105. Apart from the reasons stated hereinbefore, the doctrine of stare decisis persuades us not to deviate from the said principle."

12. This Court in MAC APP. No.329/2010 Oriental Insurance Company Limited v. Rakesh Kumar and Others and other Appeals decided by a common judgment dated 29.02.2012, noticed some divergence of opinion in National Insurance Company Limited v. Kusum Rai & Ors., (2006) 4 SCC 250, National Insurance Company Limited v. Vidhyadhar

Mahariwala & Ors., (2008) 12 SCC 701; Ishwar Chandra & Ors. v. The Oriental Insurance Company Limited & Ors., (2007) 10 SCC 650 and Premkumari & Ors. v. Prahalad Dev & Ors., (2008) 3 SCC 193 and held that in view of the three Judge Bench decision in Sohan Lal Passi(supra) and Swaran Singh, the liability of the Insurance Company vis-à-vis the third party is statutory. If the Insurance Company successfully proves the conscious breach of the terms of the policy, then it would be entitled to recovery rights against the owner or driver, as the case may be.

13. In the circumstances, I am of the view that the liability of the Insurance Company to satisfy the award in the first instance is statutory. The Claims Tribunal granted recovery rights only against the owner of the offending vehicle. Respondent No.2(Rajpal) who was driving the offending vehicle was primarily liable as the principal tortfeasor. The Appellant Insurance Company would be entitled to recover the amount of compensation paid from the Respondents No.1 and 2 in execution of this very judgment without having recourse to independent civil proceedings.

14. The Respondent No.4, the deceased's mother, died during the proceedings. Respondents No.5, 6 and 7, the deceased's unmarried sisters were already on record. Thus, 50% of the compensation awarded along with proportionate interest shall be payable to the Respondent No.3. Rest 50% shall be equally apportioned amongst Respondents No.5 to 7.

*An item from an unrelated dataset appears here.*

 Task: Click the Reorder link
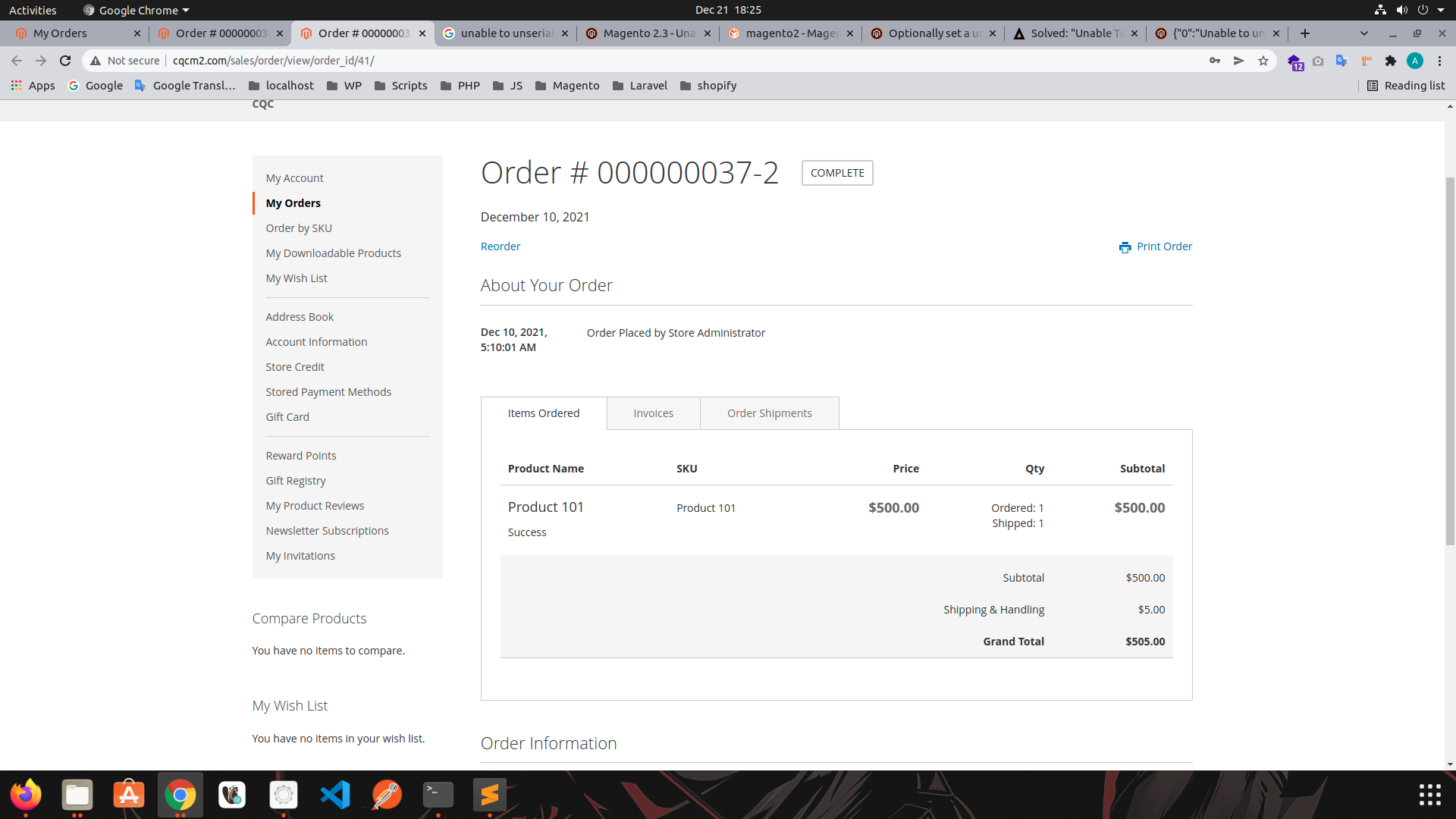pos(500,246)
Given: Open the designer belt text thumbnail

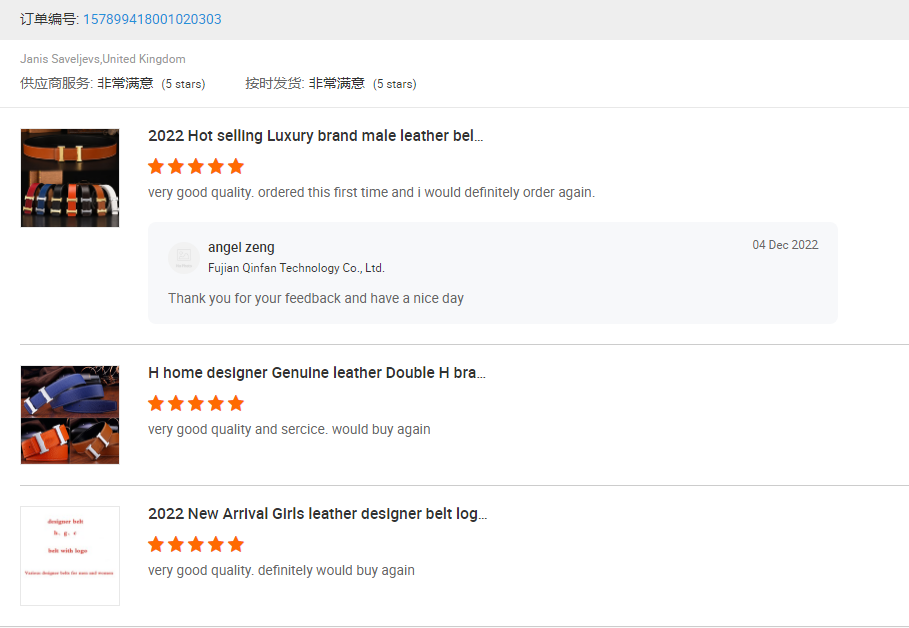Looking at the screenshot, I should [x=70, y=556].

15. The excess amount of `3,25,000/- along with proportionate interest and the interest, if any, accrued thereon during the pendency of the Appeal shall be refunded to the Appellant Insurance Company.

16. The Appeal is disposed of in above terms.

17. Statutory amount of `25,000/-, if any deposited, shall be refunded to the Appellant Insurance Company.

18. Pending Applications stand disposed of.